[Lines for locating words and elements]
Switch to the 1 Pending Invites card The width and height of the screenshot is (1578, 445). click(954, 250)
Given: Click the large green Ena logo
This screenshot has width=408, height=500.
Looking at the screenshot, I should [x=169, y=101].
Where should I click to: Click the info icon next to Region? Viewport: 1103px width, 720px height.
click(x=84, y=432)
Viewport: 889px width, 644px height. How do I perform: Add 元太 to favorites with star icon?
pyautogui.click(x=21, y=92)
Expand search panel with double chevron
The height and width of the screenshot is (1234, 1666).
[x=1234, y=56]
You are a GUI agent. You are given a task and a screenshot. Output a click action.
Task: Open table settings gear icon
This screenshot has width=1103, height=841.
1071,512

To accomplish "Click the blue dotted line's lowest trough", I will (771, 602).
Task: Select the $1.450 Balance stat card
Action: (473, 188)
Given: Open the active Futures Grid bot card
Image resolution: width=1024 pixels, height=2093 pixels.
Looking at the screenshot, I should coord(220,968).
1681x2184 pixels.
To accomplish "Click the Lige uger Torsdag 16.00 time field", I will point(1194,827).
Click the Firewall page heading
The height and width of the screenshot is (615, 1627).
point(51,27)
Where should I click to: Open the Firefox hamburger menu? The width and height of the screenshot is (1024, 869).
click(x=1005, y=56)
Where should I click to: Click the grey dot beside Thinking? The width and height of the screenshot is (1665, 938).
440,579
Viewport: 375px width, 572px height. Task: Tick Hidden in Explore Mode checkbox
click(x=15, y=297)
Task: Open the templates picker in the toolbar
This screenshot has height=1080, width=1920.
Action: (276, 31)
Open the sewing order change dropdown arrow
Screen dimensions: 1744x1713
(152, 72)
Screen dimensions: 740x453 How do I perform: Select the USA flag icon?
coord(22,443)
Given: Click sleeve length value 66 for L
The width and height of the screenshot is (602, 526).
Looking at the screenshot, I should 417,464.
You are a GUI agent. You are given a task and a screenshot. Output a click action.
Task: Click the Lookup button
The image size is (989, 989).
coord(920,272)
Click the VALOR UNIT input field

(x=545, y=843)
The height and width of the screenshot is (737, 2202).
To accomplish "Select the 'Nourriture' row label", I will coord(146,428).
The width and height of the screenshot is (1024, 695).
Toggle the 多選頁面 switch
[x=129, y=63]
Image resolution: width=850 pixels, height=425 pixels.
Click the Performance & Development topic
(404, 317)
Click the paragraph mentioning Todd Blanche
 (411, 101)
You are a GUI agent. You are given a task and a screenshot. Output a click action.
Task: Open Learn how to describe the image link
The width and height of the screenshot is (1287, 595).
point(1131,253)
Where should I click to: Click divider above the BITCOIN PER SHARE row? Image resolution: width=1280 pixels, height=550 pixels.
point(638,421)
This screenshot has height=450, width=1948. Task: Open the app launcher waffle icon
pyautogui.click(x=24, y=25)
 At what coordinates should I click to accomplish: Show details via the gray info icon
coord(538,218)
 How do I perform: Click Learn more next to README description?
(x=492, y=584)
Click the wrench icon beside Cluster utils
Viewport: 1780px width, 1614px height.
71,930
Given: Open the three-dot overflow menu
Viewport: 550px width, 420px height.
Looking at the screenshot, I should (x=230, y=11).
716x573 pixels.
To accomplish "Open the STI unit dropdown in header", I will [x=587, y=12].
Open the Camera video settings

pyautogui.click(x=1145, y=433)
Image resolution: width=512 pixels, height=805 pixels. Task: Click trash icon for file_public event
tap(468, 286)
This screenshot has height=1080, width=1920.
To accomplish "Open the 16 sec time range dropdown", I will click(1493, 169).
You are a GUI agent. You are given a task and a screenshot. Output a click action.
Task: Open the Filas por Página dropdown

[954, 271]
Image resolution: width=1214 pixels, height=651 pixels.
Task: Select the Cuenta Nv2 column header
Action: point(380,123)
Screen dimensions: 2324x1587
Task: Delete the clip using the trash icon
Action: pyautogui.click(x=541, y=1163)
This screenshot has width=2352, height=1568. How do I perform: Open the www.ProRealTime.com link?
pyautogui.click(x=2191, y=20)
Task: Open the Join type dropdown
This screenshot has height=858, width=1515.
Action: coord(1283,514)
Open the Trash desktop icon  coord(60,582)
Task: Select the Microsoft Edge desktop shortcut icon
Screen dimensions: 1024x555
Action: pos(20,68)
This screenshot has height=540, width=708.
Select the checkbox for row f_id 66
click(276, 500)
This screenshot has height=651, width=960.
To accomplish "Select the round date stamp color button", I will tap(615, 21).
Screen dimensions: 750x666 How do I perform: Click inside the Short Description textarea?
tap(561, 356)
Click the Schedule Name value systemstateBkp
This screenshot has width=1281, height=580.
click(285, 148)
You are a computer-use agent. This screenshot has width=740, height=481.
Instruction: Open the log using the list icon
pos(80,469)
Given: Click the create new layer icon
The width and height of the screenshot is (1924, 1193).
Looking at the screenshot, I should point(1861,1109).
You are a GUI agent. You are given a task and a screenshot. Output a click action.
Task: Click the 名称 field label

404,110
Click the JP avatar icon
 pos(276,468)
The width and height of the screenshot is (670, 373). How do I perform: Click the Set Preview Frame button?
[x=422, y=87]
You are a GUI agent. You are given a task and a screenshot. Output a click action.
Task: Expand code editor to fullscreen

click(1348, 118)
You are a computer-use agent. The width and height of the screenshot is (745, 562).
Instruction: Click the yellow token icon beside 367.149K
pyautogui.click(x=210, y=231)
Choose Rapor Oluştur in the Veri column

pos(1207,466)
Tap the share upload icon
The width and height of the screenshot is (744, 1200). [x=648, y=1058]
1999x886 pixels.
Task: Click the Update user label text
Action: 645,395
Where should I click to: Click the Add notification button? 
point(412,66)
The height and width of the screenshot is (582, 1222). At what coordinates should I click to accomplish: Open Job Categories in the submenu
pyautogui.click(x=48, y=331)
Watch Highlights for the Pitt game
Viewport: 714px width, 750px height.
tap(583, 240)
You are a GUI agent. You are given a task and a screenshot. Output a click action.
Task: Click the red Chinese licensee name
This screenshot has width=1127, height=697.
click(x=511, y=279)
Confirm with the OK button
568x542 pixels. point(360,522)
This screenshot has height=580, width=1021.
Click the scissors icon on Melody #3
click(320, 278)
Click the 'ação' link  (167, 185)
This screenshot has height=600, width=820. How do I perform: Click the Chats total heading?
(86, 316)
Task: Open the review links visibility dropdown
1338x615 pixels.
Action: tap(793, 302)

**Your task**
Copy every one of the lines above word for word, without changing anything.

**Completed exercise**
Switch to the 1 Pending Invites card The width and height of the screenshot is (1578, 445). click(954, 250)
Given: Click the large green Ena logo
This screenshot has width=408, height=500.
Looking at the screenshot, I should [x=169, y=101].
Where should I click to: Click the info icon next to Region? Viewport: 1103px width, 720px height.
click(x=84, y=432)
Viewport: 889px width, 644px height. How do I perform: Add 元太 to favorites with star icon?
pyautogui.click(x=21, y=92)
Expand search panel with double chevron
The height and width of the screenshot is (1234, 1666).
[x=1234, y=56]
You are a GUI agent. You are given a task and a screenshot. Output a click action.
Task: Open table settings gear icon
This screenshot has width=1103, height=841.
1071,512

To accomplish "Click the blue dotted line's lowest trough", I will (771, 602).
Task: Select the $1.450 Balance stat card
Action: (473, 188)
Given: Open the active Futures Grid bot card
Image resolution: width=1024 pixels, height=2093 pixels.
Looking at the screenshot, I should coord(220,968).
1681x2184 pixels.
To accomplish "Click the Lige uger Torsdag 16.00 time field", I will point(1194,827).
Click the Firewall page heading
The height and width of the screenshot is (615, 1627).
point(51,27)
Where should I click to: Open the Firefox hamburger menu? The width and height of the screenshot is (1024, 869).
click(x=1005, y=56)
Where should I click to: Click the grey dot beside Thinking? The width and height of the screenshot is (1665, 938).
440,579
Viewport: 375px width, 572px height. Task: Tick Hidden in Explore Mode checkbox
click(x=15, y=297)
Task: Open the templates picker in the toolbar
This screenshot has height=1080, width=1920.
Action: (276, 31)
Open the sewing order change dropdown arrow
Screen dimensions: 1744x1713
(152, 72)
Screen dimensions: 740x453 How do I perform: Select the USA flag icon?
coord(22,443)
Given: Click sleeve length value 66 for L
The width and height of the screenshot is (602, 526).
Looking at the screenshot, I should 417,464.
You are a GUI agent. You are given a task and a screenshot. Output a click action.
Task: Click the Lookup button
The image size is (989, 989).
coord(920,272)
Click the VALOR UNIT input field

(x=545, y=843)
The height and width of the screenshot is (737, 2202).
To accomplish "Select the 'Nourriture' row label", I will coord(146,428).
The width and height of the screenshot is (1024, 695).
Toggle the 多選頁面 switch
[x=129, y=63]
Image resolution: width=850 pixels, height=425 pixels.
Click the Performance & Development topic
(404, 317)
Click the paragraph mentioning Todd Blanche
 (411, 101)
You are a GUI agent. You are given a task and a screenshot. Output a click action.
Task: Open Learn how to describe the image link
The width and height of the screenshot is (1287, 595).
point(1131,253)
Where should I click to: Click divider above the BITCOIN PER SHARE row? Image resolution: width=1280 pixels, height=550 pixels.
point(638,421)
This screenshot has height=450, width=1948. Task: Open the app launcher waffle icon
pyautogui.click(x=24, y=25)
 At what coordinates should I click to accomplish: Show details via the gray info icon
coord(538,218)
 How do I perform: Click Learn more next to README description?
(x=492, y=584)
Click the wrench icon beside Cluster utils
Viewport: 1780px width, 1614px height.
71,930
Given: Open the three-dot overflow menu
Viewport: 550px width, 420px height.
Looking at the screenshot, I should (x=230, y=11).
716x573 pixels.
To accomplish "Open the STI unit dropdown in header", I will [x=587, y=12].
Open the Camera video settings

pyautogui.click(x=1145, y=433)
Image resolution: width=512 pixels, height=805 pixels. Task: Click trash icon for file_public event
tap(468, 286)
This screenshot has height=1080, width=1920.
To accomplish "Open the 16 sec time range dropdown", I will click(1493, 169).
You are a GUI agent. You are given a task and a screenshot. Output a click action.
Task: Open the Filas por Página dropdown

[954, 271]
Image resolution: width=1214 pixels, height=651 pixels.
Task: Select the Cuenta Nv2 column header
Action: point(380,123)
Screen dimensions: 2324x1587
Task: Delete the clip using the trash icon
Action: pyautogui.click(x=541, y=1163)
This screenshot has width=2352, height=1568. How do I perform: Open the www.ProRealTime.com link?
pyautogui.click(x=2191, y=20)
Task: Open the Join type dropdown
This screenshot has height=858, width=1515.
Action: coord(1283,514)
Open the Trash desktop icon  coord(60,582)
Task: Select the Microsoft Edge desktop shortcut icon
Screen dimensions: 1024x555
Action: pos(20,68)
This screenshot has height=540, width=708.
Select the checkbox for row f_id 66
click(276, 500)
This screenshot has height=651, width=960.
To accomplish "Select the round date stamp color button", I will tap(615, 21).
Screen dimensions: 750x666 How do I perform: Click inside the Short Description textarea?
tap(561, 356)
Click the Schedule Name value systemstateBkp
This screenshot has width=1281, height=580.
click(285, 148)
You are a computer-use agent. This screenshot has width=740, height=481.
Instruction: Open the log using the list icon
pos(80,469)
Given: Click the create new layer icon
The width and height of the screenshot is (1924, 1193).
Looking at the screenshot, I should point(1861,1109).
You are a GUI agent. You are given a task and a screenshot. Output a click action.
Task: Click the 名称 field label

404,110
Click the JP avatar icon
 pos(276,468)
The width and height of the screenshot is (670, 373). How do I perform: Click the Set Preview Frame button?
[x=422, y=87]
You are a GUI agent. You are given a task and a screenshot. Output a click action.
Task: Expand code editor to fullscreen

click(1348, 118)
You are a computer-use agent. The width and height of the screenshot is (745, 562).
Instruction: Click the yellow token icon beside 367.149K
pyautogui.click(x=210, y=231)
Choose Rapor Oluştur in the Veri column

pos(1207,466)
Tap the share upload icon
The width and height of the screenshot is (744, 1200). [x=648, y=1058]
1999x886 pixels.
Task: Click the Update user label text
Action: 645,395
Where should I click to: Click the Add notification button? 
point(412,66)
The height and width of the screenshot is (582, 1222). At what coordinates should I click to accomplish: Open Job Categories in the submenu
pyautogui.click(x=48, y=331)
Watch Highlights for the Pitt game
Viewport: 714px width, 750px height.
tap(583, 240)
You are a GUI agent. You are given a task and a screenshot. Output a click action.
Task: Click the red Chinese licensee name
This screenshot has width=1127, height=697.
click(x=511, y=279)
Confirm with the OK button
568x542 pixels. point(360,522)
This screenshot has height=580, width=1021.
Click the scissors icon on Melody #3
click(320, 278)
Click the 'ação' link  (167, 185)
This screenshot has height=600, width=820. How do I perform: Click the Chats total heading?
(86, 316)
Task: Open the review links visibility dropdown
1338x615 pixels.
Action: tap(793, 302)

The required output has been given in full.